Interview : Les vignes semi-larges vues par Anselme Selosse

Grappers-Anselme-Selosse

Grappers a planché sur un sujet particulièrement brûlant en Champagne : les vignes semi-larges.
Ce nouveau mode de conduite du vignoble pourrait bien être officiellement inscrit dans le cahier des charges de l’AOC dès le 27 juillet prochain.
Pourquoi, alors qu’elles seront une option et non une obligation, la question des VSL divise-t-elle autant ? Viendrait-elle malgré elle raviver certaines tensions ?

Grappers a enquêté sur le sujet et a souhaité donner la parole aux protagonistes du Champagne.

Voici le point de vue « Vigneron » par Anselme Selosse : 

Êtes-vous pour, neutre ou contre les vignes semi-larges ? 

Je suis favorable à des techniques qui valorisent notre capital sol. Les vignes semi-larges proposent un itinéraire qui permet la séquestration de carbone et améliore l’activité microbiologique du sol. Mais ces vignes seront plantées pour plus de 50 ans et c’est uniquement à partir de 20 ans qu’une vigne a la capacité de communiquer à ses fruits la plus haute spécificité du lieu.
N’allons-nous pas trop vite pour inscrire cette pratique dans le cahier des charges ? N’allons-nous pas créer une viticulture champenoise à deux vitesses, où certains présenteront une version « organique » du Champagne, basée sur la photosynthèse, et d’autres une version « minérale », basée sur les sels minéraux spécifiques ?

 

À votre avis, pourquoi le débat sur les vignes semi-larges est-il aussi vif au sein de l’AOC ? 
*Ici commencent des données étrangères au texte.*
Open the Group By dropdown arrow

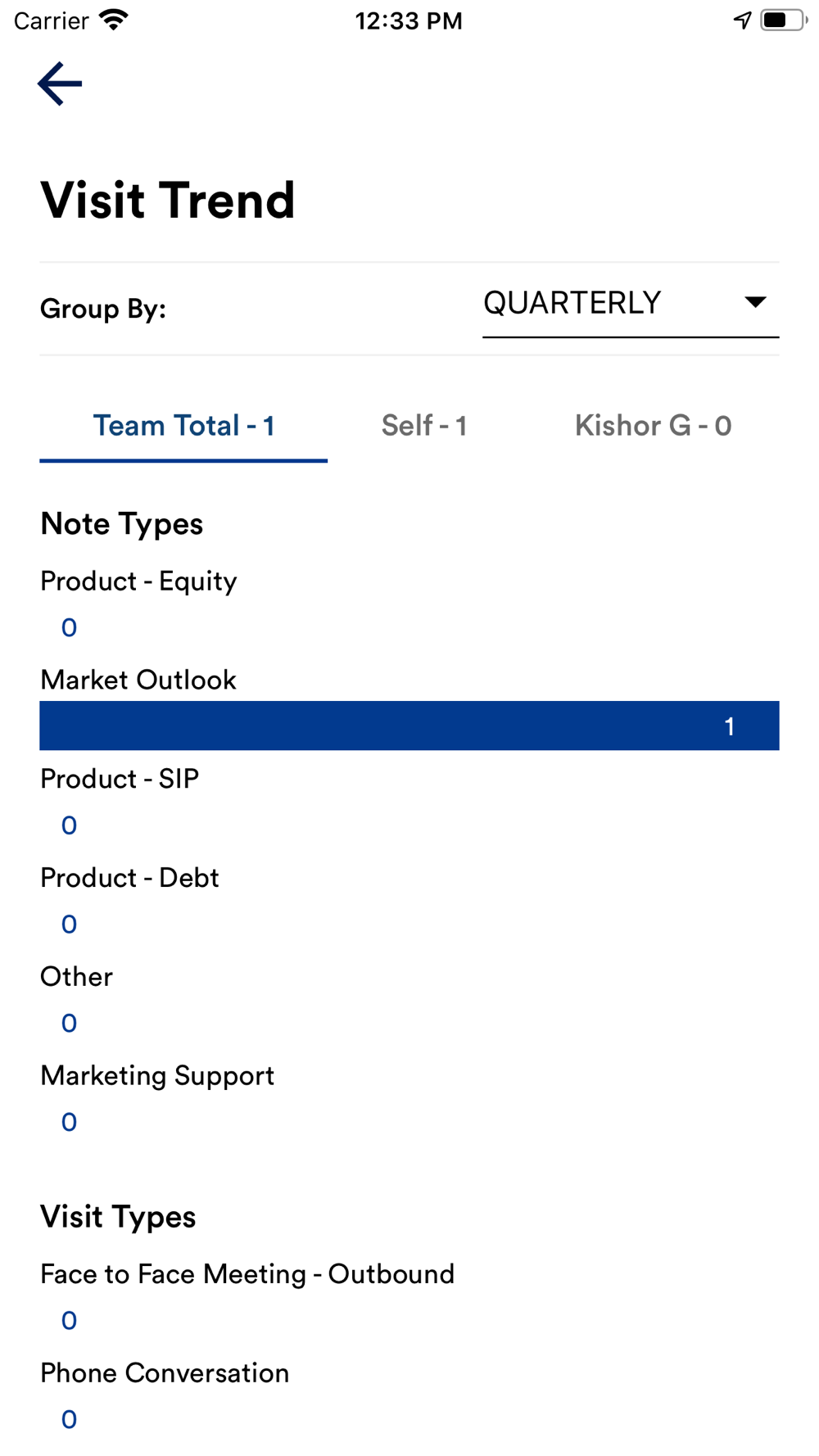point(755,302)
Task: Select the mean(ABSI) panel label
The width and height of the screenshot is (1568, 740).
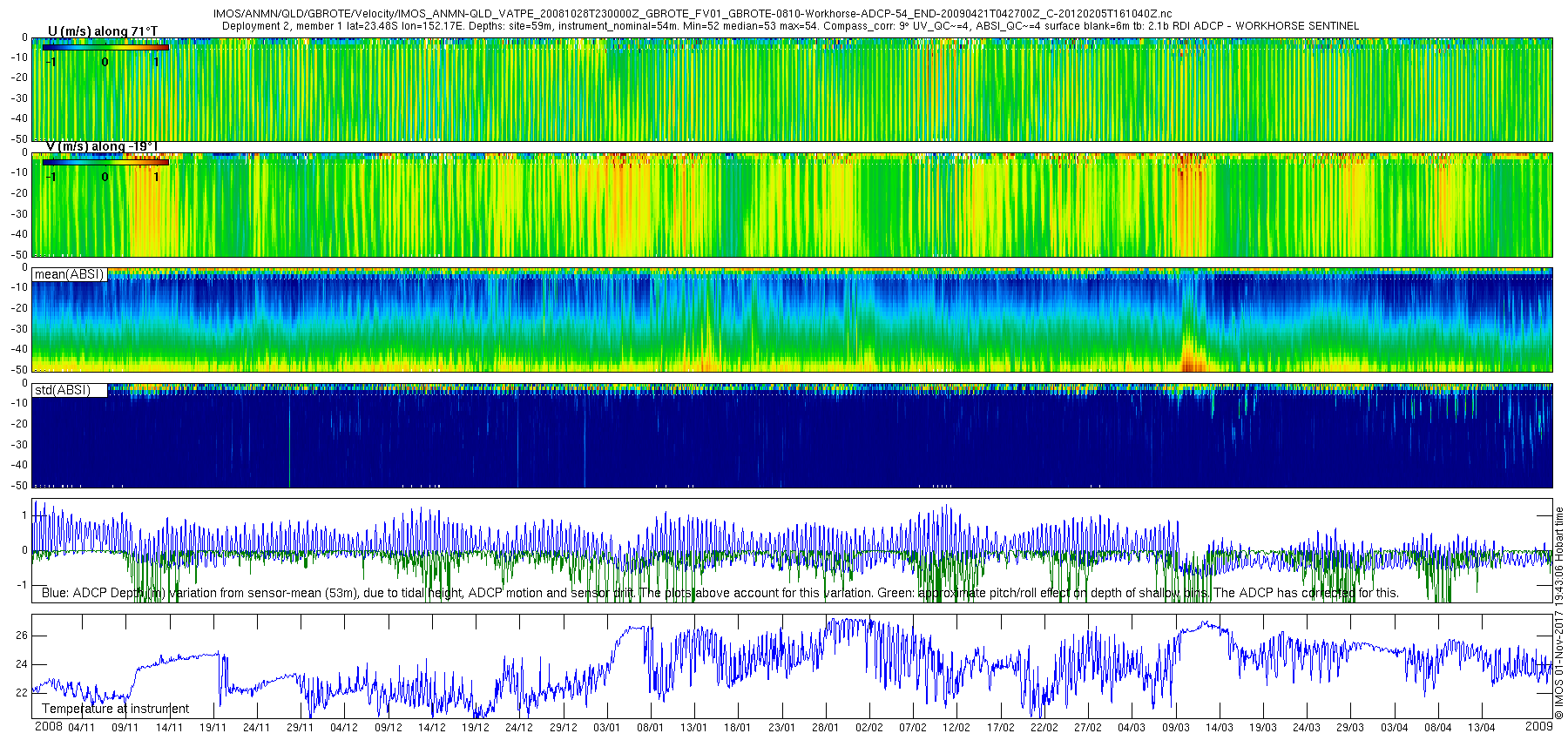Action: [x=69, y=274]

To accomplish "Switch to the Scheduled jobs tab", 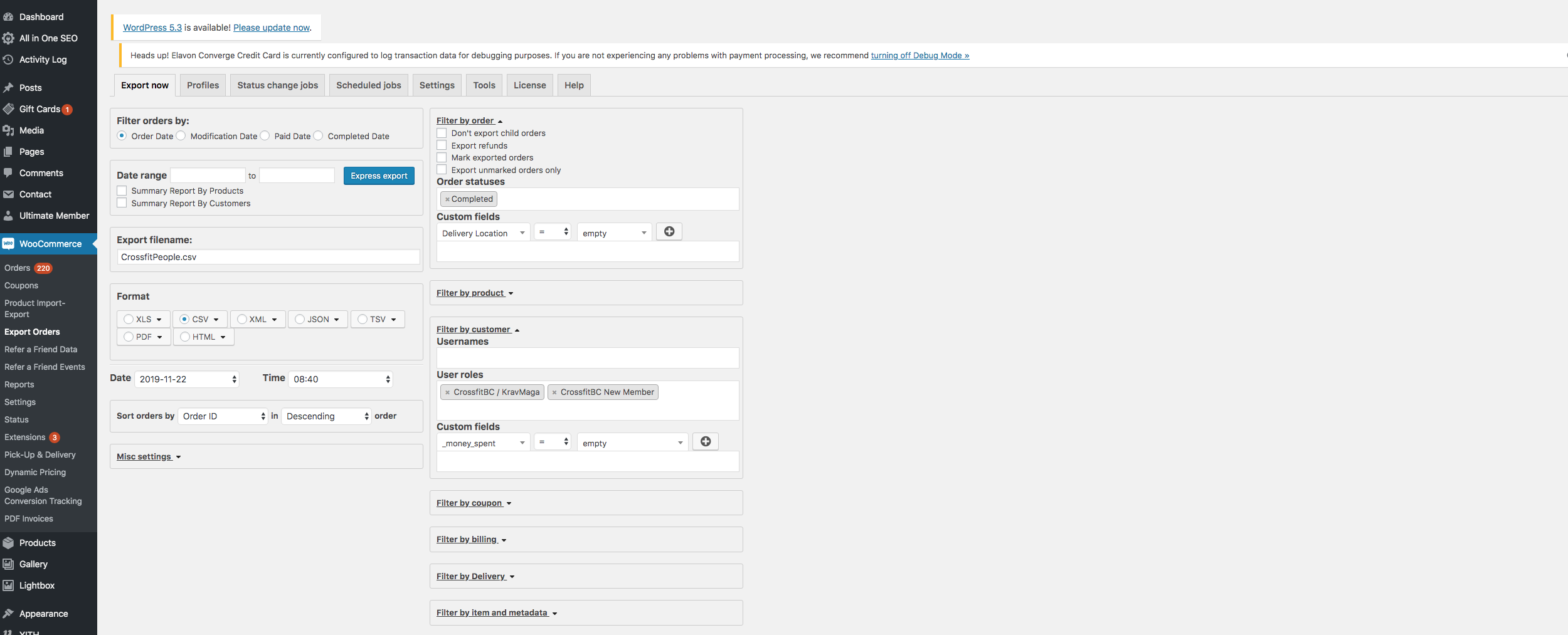I will pyautogui.click(x=368, y=85).
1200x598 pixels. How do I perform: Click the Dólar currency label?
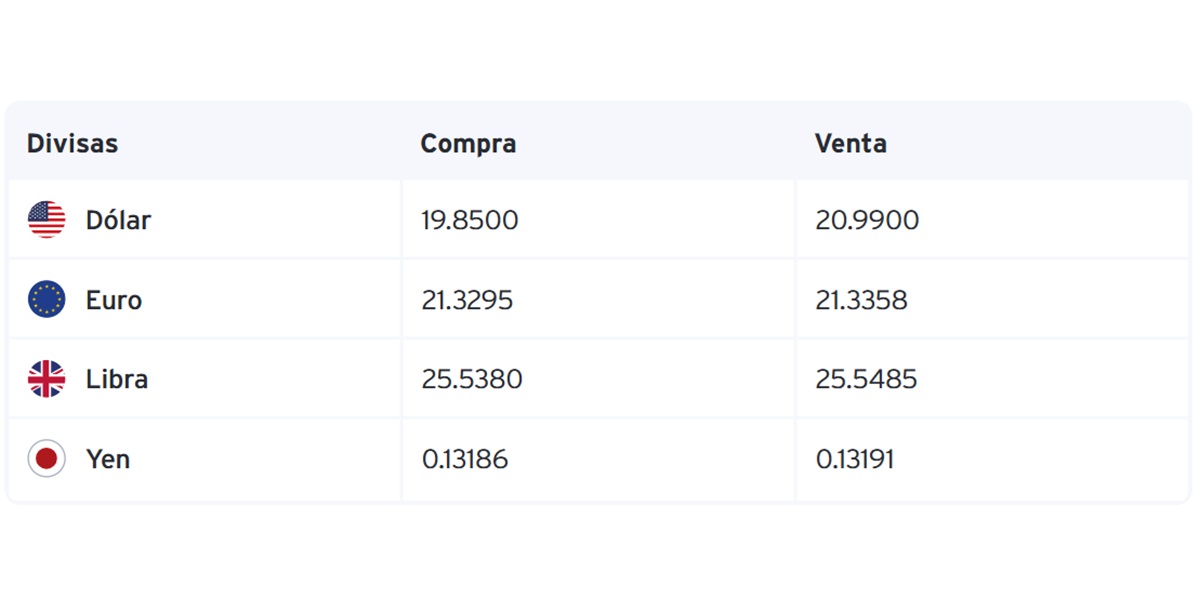click(x=118, y=220)
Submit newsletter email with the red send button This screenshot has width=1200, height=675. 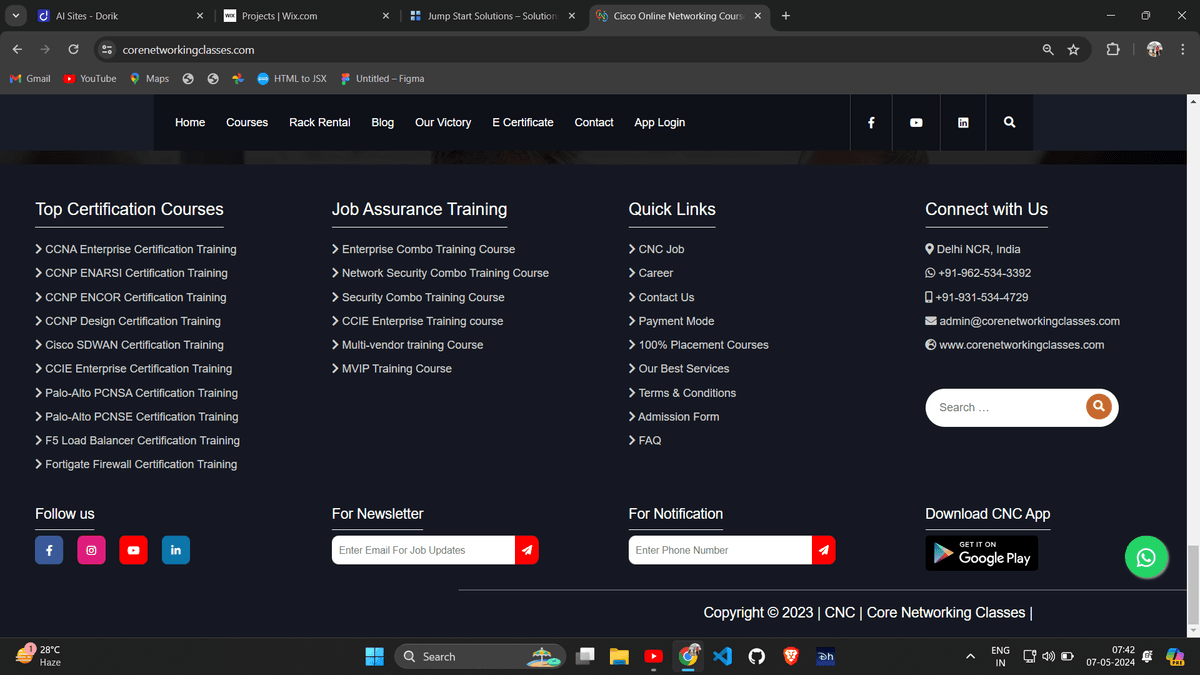click(527, 550)
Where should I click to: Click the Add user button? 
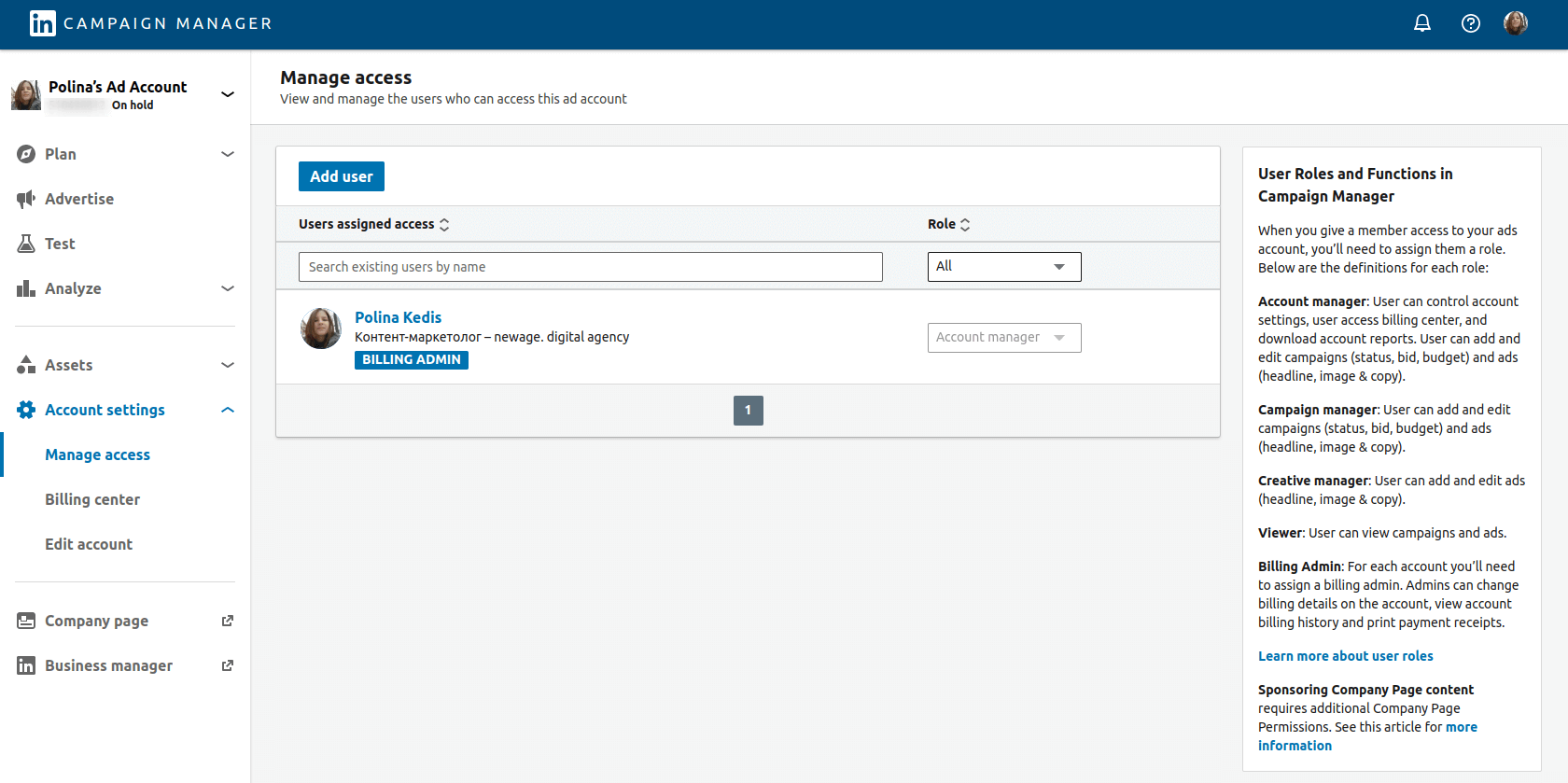[x=341, y=176]
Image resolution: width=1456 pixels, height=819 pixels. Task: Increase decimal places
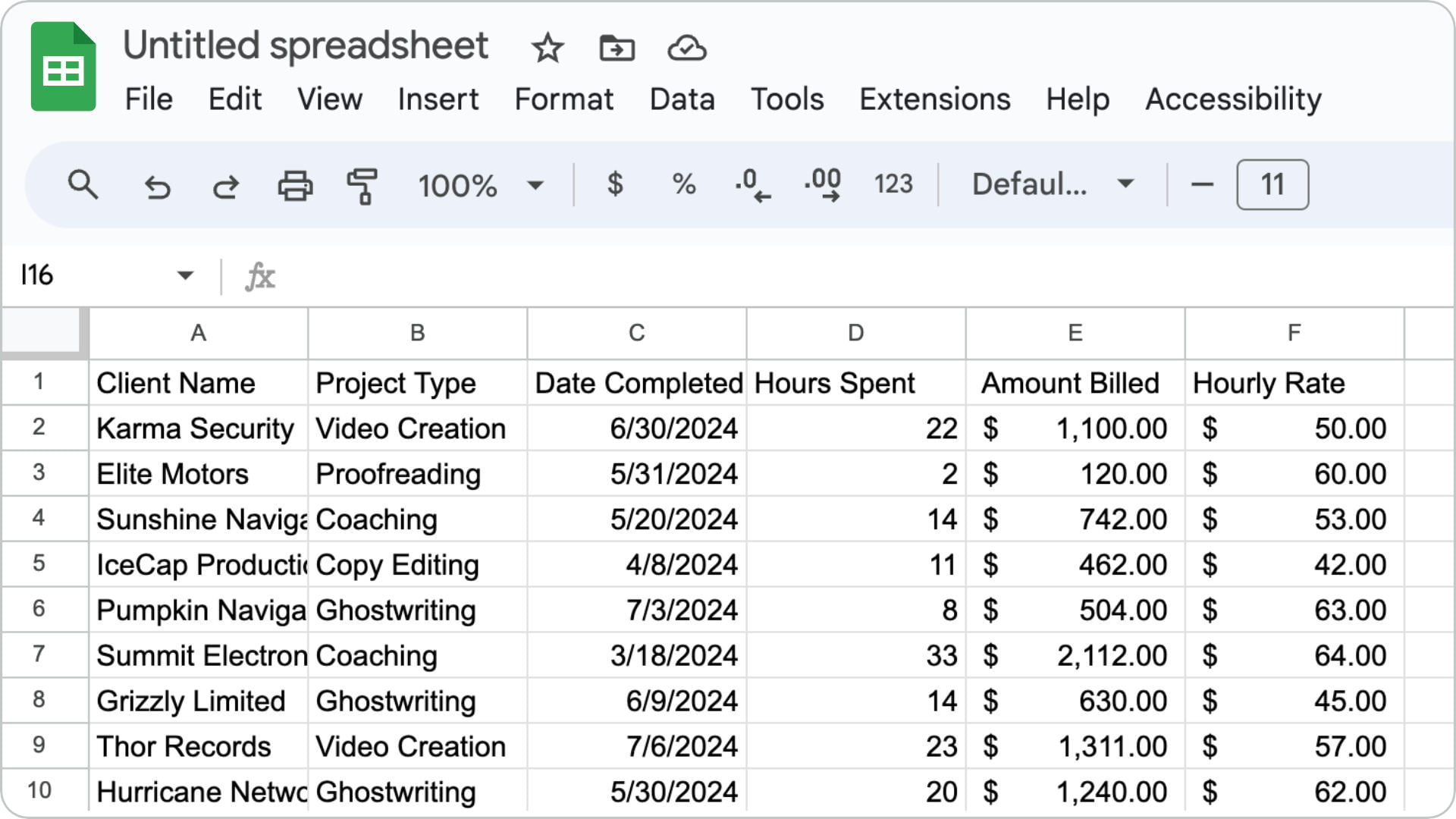point(821,184)
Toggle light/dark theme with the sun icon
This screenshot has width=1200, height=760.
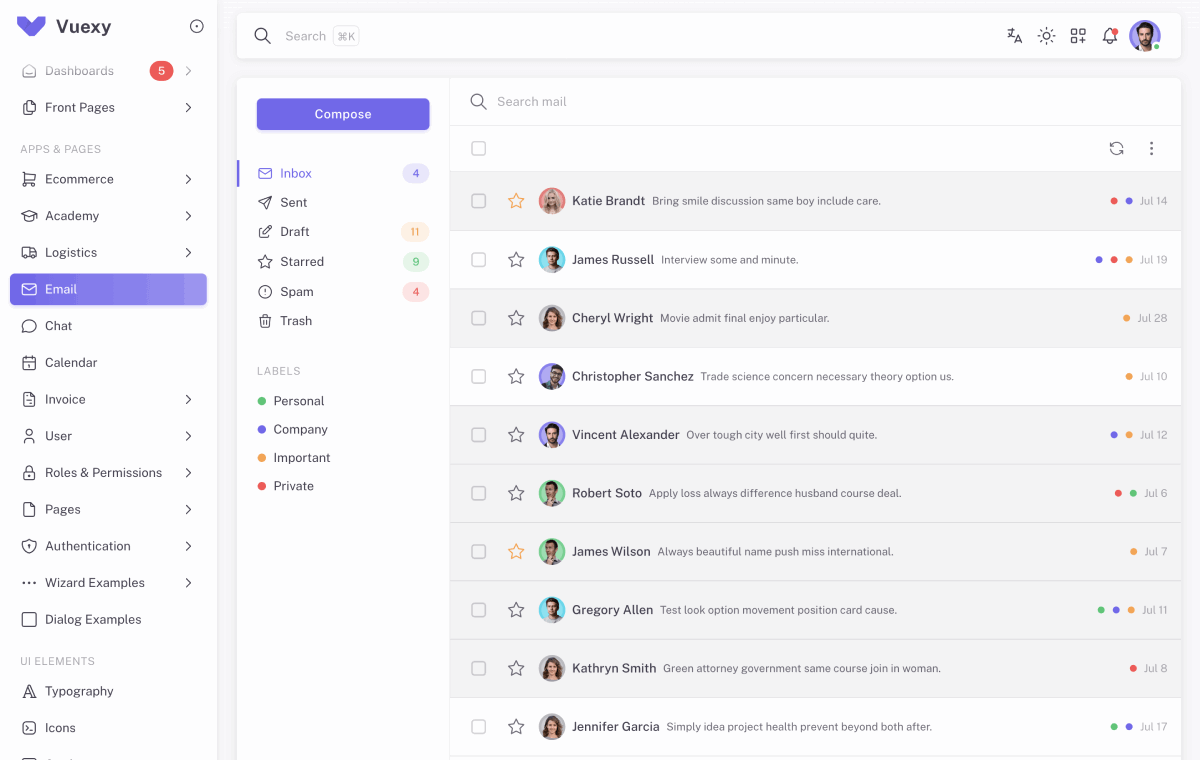coord(1046,35)
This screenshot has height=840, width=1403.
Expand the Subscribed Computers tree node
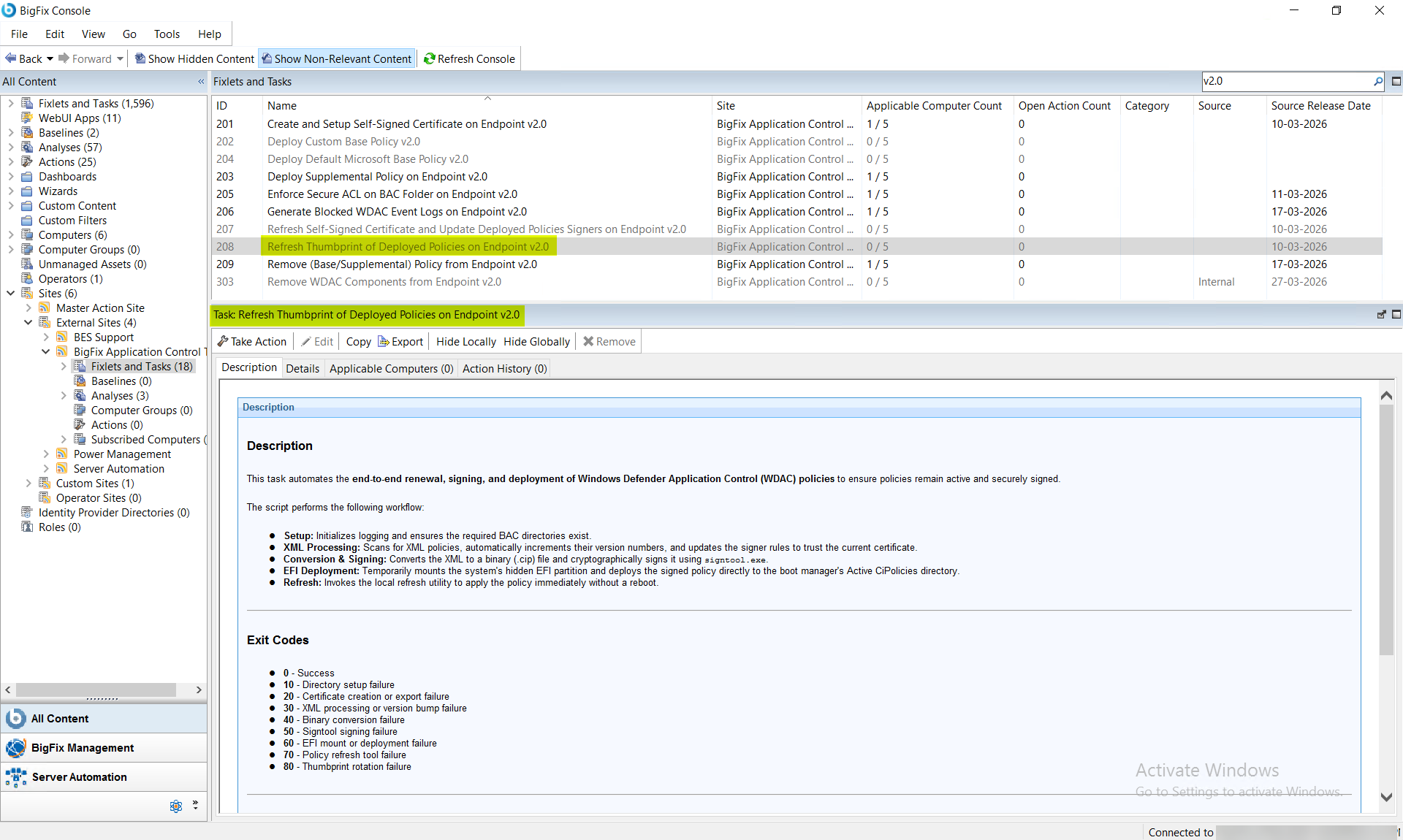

Je pense que c’est la rapidité de la présentation – quelques mois seulement – et l’obligation donnée de répondre fin juillet qui font autant réagir.
Je pense également que l’opinion des vignerons éleveurs (ceux qui cultivent leurs vignes, qui sont attachés à la singularité des « jus » champenois et qui sont fiers de leur travail, tant dans leurs vignes que dans leur cave) n’est pas suffisamment exprimée, représentée et défendue dans ce débat. Ces derniers ne se sentent pas assez écoutés et soutenus. Ils ont l’impression que les valeurs qu’ils essayent de porter haut ne sont pas partagées par le SGV et qu’ils doivent subir en permanence un nivellement par le bas.

 

Les vignes semi-larges pourraient-elles remettre en cause l’identité champenoise ?

Nous ne pouvons pas affirmer cela, mais nous avons un doute, c’est pour cela que nous demandons du temps.
Notre premier devoir est de proposer des attributs uniques que personne ne retrouvera ailleurs dans le monde. Le vin de Champagne est un produit très rare et le lien entre le savoir du sol et les attributs du vin est très fragile. « Savoir » vient du mot « sève ». Il faut très peu de choses pour que cette sève soit standardisée et devienne « insipide », c’est-à-dire sans le caractère du lieu de naissance.
Il existe également, ne l’oublions pas, d’autres sujets comme la future arrivée des cépages hybrides dans le cahier des charges des AOC qui pourrait également changer la donne.

 

Les vignes semi-larges pourraient-elles être un levier d’adaptation au changement climatique ?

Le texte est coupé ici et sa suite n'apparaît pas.